Matthew or Matt, if I can call you, you know, three, two, one.
Matthew, thank you so much for joining me today. Excited to have you here with us. Matthew, so great to have you here with us today. Looking forward to the conversation.
I can’t wait to get started. Cybersecurity is a thing that I nerd out on in the absolute extreme. So, every single topic that you can kinda consider within cybersecurity is my, bread and butter.
Nice. Nice. Well, before we kind of get into the bread and butter, I’d love for people to learn a little bit more about you. I mean, I gave a a very quick snippet or two, but can you give us a little more insight into your resume, please?
Absolutely. Well, so, like, once upon a time, the choice was to become a lawyer, and that’s entirely what I intended to do. Growing up, I saw the, the JAG show, if anyone’s familiar with that once upon a time. You had Maverick or, with with Harm, excuse me, with his white, like, a navy shirt and all that kind of stuff.
Oh, man. I was totally into that. My family is long time, military. My sister was navy, and army.
I’m air force. My I married a marine, and my father was air force for twenty one years as well. So we’ve been, like, kinda all around the block there, and I was supposed to become a JAG. But we just happened to have made the cybersecurity field in the military right when I was coming in, and I went to the Air Force Academy.
And, if you wanna be a JAG, you’ve gotta spend two years in the military doing something else that you can bring that to your your legal, perspective, if you will. And so I chose cybersecurity, and, I never left because I loved it. I absolutely adored, the work that we were doing, and I’ve done it for the past, oh, man, twenty years. I’m I’m dating myself here, but worst things have happened.

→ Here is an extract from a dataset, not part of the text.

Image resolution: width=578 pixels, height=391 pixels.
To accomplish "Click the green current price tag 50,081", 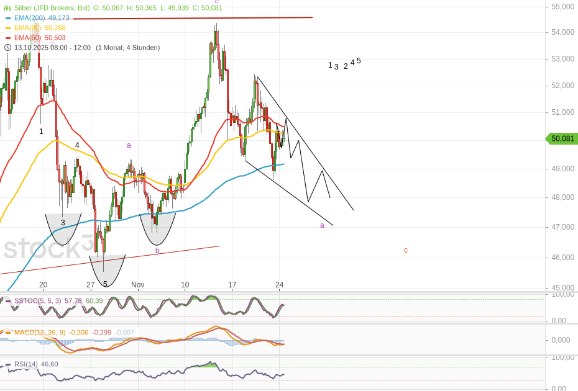I will tap(561, 139).
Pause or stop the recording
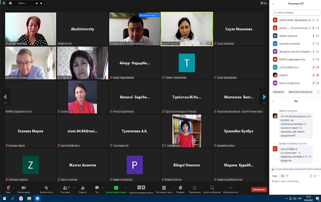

Yeah. I love it, and I love the fact that sometimes the path that we end up on is nowhere near where we thought we were going, and it turns out to be exactly where we’re supposed to be and exactly where you’re supposed to be. So happy to have you here once again. So I wanna get into those questions because we have so many things to touch on today. So, obviously, you come from a strong red team and cybersecurity background, and you kind of gave us a story of how you ventured into that line of things. But how are those insights now being applied to support more resilient IT infrastructure?
Absolutely.
So one of the things that that I do and my organization does, because I run a I run a cybersecurity company now called Open Security. And one of the things that we occasionally do is incident response. We prefer not to do incident response. We prefer to respond before an incident actually occurs.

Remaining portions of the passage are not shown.